==== Selected extract

Earlier this week Microsoft published a very interesting article: Exchange 2016 dev/test environment in Azure. I’m not a big fan of the how-to format of articles when the topic is around deployment because the guidance and specifics tend to change with later updates. There’s the risk of your article becoming obsolete sooner than planned.
The article contains an excellent real-world example of how to deploy a few virtual machines on Azure. I like how the author used PowerShell to configure the VM TCP/IP configuration and Install-ADDSForest to promote the server to domain controller.
Cool, let’s do this in production!
Although the article clearly states that the goal is the deploy Exchange for test and development, this article may spark new interest for people who would like to run Exchange in production too. The good news is that running Exchange in Azure is supported, but similar to running Exchange on other virtualization platforms some additional requirements must be met. The most significant requirement is actually mentioned in the article, in the section where storage is assigned for the Exchange VM:
This information can be found in the article Exchange 2016 virtualization as well:
Deployment of Exchange 2016 on Infrastructure-as-a-Service (IaaS) providers is supported if all supportability requirements are met. In the case of providers who are provisioning virtual machines, these requirements include ensuring that the hypervisor being used for Exchange virtual machines is fully supported, and that the infrastructure to be utilized by Exchange meets the performance requirements that were determined during the sizing process. Deployment on Microsoft Azure virtual machines is supported if all storage volumes used for Exchange databases and database transaction logs (including transport databases) are configured for Azure Premium Storage.
Running a single VM with the proper resources for Exchange 2016 24/7 in Azure is probably more expensive than you would think, with prices starting around € 500,- per month for the VM, two small premium storage disks and a Windows license.
While this falls outside of the scope of the article we’re discussing here, I would like to mention the requirement to use a smart host for outbound email delivery if you choose to run Exchange in Azure.
Make sure you do the math and understand the requirements before using this article as an alternative deployment plan for your next Exchange server. At this moment I am not aware of any organization running Exchange servers in Azure for production. If you are doing this, please reply in the comments.
But wait, there’s more
As I mentioned in my introduction Exchange installation how-to articles often contain wrong or obsolete information. Unfortunately that applies to this article too.

========
==== Source material

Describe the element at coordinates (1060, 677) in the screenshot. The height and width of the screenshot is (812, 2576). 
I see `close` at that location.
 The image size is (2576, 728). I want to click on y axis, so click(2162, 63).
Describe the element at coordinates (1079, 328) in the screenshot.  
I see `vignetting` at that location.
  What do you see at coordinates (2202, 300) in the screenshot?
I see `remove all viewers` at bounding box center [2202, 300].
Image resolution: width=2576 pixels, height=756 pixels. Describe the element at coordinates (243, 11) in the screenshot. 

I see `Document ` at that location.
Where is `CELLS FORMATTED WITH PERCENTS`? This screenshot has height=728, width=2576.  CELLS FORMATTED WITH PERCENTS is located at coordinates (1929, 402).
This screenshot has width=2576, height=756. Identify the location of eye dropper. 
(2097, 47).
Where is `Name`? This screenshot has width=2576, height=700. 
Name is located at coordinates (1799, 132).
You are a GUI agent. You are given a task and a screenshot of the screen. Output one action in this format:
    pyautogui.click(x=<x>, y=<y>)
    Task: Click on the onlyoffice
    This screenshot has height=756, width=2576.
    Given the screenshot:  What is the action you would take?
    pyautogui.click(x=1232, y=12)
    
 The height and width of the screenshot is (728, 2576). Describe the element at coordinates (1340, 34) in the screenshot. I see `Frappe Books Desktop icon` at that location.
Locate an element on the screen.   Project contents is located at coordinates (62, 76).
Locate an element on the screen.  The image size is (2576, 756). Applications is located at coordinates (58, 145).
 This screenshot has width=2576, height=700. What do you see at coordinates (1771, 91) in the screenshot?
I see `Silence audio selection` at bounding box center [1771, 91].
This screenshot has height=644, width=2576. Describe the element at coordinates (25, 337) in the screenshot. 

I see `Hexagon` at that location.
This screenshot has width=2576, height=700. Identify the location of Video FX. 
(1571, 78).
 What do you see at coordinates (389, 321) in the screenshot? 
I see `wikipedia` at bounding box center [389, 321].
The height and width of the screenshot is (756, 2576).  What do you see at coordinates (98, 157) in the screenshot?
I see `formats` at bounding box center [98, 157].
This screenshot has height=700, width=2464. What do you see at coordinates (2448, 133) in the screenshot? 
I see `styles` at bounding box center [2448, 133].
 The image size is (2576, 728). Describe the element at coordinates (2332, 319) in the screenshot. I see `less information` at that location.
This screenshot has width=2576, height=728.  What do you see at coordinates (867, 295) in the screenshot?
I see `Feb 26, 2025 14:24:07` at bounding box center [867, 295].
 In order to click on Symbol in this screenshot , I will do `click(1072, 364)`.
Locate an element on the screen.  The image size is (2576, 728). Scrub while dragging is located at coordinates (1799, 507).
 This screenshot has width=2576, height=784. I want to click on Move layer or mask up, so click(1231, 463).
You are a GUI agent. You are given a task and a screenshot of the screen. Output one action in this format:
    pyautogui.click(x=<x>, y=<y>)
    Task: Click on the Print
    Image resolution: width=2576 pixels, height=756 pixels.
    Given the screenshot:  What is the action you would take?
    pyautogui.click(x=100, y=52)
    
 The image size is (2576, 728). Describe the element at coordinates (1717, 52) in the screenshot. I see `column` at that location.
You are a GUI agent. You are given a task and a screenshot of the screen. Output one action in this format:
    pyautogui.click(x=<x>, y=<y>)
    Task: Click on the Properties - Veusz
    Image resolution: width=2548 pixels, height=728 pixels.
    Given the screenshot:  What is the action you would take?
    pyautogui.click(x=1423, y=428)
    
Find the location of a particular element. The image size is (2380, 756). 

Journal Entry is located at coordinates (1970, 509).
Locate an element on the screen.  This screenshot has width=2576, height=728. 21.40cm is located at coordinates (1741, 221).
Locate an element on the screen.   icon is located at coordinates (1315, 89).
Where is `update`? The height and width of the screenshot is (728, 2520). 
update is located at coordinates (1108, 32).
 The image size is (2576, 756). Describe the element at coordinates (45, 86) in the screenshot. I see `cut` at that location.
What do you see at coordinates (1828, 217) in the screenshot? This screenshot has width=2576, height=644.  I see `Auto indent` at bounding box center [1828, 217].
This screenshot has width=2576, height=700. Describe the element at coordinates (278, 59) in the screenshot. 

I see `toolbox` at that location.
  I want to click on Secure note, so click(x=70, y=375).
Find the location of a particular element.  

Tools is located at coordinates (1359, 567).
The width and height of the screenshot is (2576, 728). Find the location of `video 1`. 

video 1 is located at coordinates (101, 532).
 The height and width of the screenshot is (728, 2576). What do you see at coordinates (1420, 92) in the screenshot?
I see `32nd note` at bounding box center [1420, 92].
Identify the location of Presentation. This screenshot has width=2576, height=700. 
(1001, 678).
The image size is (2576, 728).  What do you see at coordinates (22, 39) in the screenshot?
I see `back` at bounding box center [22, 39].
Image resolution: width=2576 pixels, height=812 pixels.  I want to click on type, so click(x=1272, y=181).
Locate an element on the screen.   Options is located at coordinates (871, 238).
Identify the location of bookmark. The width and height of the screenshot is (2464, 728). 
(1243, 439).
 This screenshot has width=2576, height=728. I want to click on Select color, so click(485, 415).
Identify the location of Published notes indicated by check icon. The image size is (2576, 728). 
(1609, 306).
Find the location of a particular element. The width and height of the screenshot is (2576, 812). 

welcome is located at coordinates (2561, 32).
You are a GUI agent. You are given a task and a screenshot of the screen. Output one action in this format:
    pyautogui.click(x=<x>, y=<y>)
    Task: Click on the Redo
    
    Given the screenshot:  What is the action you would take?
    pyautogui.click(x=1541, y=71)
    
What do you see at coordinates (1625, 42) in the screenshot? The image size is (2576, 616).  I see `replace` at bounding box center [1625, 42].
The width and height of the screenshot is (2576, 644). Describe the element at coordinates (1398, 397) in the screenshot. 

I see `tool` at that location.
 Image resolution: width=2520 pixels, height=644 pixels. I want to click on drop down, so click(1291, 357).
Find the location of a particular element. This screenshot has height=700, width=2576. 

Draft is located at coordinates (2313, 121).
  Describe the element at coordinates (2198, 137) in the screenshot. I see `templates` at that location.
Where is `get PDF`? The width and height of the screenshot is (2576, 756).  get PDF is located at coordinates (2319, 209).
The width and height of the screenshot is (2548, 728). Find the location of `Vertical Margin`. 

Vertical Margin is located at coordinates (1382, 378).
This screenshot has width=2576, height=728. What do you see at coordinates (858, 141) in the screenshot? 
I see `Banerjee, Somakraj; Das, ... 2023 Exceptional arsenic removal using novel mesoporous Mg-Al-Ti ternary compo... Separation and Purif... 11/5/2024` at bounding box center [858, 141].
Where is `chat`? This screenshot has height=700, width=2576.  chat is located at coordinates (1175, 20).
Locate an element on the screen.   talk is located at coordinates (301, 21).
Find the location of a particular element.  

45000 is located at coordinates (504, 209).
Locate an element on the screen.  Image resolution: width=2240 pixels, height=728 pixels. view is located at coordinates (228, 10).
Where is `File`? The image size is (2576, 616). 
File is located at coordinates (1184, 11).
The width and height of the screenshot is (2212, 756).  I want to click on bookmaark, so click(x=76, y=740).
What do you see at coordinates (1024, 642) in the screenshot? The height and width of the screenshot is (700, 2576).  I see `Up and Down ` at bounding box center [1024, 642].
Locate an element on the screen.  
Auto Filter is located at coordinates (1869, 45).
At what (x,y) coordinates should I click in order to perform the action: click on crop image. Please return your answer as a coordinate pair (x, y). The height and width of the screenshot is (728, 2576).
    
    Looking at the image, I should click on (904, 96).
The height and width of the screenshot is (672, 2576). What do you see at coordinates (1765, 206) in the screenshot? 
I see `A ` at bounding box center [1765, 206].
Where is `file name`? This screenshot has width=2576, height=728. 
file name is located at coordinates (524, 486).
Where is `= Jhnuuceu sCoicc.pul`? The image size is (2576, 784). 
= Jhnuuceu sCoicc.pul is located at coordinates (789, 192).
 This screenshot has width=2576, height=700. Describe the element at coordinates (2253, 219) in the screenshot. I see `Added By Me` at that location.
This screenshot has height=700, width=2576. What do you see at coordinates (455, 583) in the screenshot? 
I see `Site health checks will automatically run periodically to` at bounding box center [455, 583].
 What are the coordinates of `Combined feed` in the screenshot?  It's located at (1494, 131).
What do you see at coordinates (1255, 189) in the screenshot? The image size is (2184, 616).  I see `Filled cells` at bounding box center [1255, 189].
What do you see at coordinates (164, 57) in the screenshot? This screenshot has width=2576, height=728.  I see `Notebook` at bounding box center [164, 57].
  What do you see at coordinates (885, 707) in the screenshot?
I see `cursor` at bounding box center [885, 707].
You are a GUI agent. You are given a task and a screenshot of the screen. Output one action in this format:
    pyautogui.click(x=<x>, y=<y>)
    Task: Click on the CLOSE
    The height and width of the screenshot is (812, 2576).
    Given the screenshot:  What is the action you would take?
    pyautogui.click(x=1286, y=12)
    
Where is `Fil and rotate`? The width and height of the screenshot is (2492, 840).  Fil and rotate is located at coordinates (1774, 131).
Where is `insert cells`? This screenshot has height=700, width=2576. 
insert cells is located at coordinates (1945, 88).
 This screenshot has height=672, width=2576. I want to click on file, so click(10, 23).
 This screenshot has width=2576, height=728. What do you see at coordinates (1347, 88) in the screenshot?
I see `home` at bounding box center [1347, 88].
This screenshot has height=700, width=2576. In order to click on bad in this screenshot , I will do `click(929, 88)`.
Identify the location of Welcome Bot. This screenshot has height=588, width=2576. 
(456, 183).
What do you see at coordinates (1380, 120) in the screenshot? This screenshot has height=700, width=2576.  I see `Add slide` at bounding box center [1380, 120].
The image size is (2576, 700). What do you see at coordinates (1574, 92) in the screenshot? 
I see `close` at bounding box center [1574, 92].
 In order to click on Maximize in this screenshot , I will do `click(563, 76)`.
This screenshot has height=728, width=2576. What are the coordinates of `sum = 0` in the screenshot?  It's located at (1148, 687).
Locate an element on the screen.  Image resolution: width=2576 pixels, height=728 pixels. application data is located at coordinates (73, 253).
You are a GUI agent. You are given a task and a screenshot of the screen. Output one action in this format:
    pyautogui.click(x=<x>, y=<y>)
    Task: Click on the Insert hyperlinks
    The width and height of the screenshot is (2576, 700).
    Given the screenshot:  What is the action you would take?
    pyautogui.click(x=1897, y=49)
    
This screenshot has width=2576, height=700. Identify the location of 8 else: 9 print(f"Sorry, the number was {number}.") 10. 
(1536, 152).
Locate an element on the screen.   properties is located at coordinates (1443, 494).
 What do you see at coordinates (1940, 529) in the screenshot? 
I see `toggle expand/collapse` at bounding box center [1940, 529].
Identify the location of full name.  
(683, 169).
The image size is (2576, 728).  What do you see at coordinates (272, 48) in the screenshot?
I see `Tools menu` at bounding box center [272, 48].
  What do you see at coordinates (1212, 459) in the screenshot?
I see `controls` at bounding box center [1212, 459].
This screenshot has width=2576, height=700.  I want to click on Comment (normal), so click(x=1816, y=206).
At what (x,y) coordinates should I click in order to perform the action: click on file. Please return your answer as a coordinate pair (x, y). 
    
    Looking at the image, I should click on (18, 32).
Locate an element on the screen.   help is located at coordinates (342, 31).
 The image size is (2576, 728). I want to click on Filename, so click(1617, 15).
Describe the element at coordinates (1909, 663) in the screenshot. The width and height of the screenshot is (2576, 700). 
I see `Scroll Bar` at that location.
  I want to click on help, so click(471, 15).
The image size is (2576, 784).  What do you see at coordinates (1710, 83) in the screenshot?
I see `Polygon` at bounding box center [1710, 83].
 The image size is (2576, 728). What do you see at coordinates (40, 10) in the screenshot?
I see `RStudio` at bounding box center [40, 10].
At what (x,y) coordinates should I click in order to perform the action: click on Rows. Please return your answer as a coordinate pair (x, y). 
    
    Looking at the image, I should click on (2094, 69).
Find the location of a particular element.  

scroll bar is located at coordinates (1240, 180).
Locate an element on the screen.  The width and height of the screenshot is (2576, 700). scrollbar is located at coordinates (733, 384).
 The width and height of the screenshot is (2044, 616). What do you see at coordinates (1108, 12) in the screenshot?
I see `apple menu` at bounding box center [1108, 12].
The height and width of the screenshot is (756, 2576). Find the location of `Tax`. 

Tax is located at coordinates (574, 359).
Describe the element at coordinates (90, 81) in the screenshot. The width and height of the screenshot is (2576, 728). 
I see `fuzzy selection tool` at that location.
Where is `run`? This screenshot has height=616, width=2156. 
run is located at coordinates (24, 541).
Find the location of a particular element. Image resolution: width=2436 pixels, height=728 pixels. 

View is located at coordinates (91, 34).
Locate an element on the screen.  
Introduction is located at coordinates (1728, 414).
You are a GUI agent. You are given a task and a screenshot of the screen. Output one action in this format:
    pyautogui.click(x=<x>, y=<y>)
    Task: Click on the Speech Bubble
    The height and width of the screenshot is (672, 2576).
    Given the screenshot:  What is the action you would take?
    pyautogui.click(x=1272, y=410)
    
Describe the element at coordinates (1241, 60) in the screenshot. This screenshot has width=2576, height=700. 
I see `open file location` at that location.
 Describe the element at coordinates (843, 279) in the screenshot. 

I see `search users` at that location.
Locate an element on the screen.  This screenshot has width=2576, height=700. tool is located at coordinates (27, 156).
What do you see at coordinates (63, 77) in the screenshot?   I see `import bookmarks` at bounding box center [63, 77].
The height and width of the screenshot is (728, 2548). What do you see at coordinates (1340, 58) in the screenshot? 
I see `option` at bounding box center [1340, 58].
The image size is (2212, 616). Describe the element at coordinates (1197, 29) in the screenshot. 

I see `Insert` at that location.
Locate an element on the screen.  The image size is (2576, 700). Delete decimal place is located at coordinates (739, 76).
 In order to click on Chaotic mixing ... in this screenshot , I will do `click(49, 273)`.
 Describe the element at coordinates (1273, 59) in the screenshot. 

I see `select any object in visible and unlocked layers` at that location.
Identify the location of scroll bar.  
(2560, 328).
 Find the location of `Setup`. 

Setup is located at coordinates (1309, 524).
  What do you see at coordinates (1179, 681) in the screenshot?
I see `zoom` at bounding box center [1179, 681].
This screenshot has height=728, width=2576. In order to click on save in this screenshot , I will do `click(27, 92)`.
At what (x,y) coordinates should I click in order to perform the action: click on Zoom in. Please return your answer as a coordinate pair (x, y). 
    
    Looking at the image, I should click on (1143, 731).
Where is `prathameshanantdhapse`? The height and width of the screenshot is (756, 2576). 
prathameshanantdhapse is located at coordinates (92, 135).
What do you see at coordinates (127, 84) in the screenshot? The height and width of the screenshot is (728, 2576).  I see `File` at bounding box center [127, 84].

========

■ Work task 1 ■
Could you return everything in the post on Exchange in Azure from "While this falls" down to "this article too.", word for word?
■ Work task 2 ■
In the post on Exchange in Azure, which cmdlet did the Microsoft article use to promote the server to domain controller?
■ Work task 3 ■
Do these statements agree with the post on Exchange in Azure? Answer yes or no for each, quoting the words of the post that decide it.
(a) Running Exchange in Azure is supported.
(b) The writer knows of several organizations running Exchange servers in Azure for production.
(c) In Azure, Exchange database volumes can be placed on standard storage and still be supported.
These rows are separate material, unconnected to the post on Exchange in Azure.

■ Task solution 1 ■
While this falls outside of the scope of the article we’re discussing here, I would like to mention the requirement to use a smart host for outbound email delivery if you choose to run Exchange in Azure.
Make sure you do the math and understand the requirements before using this article as an alternative deployment plan for your next Exchange server. At this moment I am not aware of any organization running Exchange servers in Azure for production. If you are doing this, please reply in the comments.
But wait, there’s more
As I mentioned in my introduction Exchange installation how-to articles often contain wrong or obsolete information. Unfortunately that applies to this article too.

■ Task solution 2 ■
Install-ADDSForest

■ Task solution 3 ■
(a) Yes: "The good news is that running Exchange in Azure is supported"
(b) No: "At this moment I am not aware of any organization running Exchange servers in Azure for production."
(c) No: "Deployment on Microsoft Azure virtual machines is supported if all storage volumes used for Exchange databases and database transaction logs (including transport databases) are configured for Azure Premium Storage."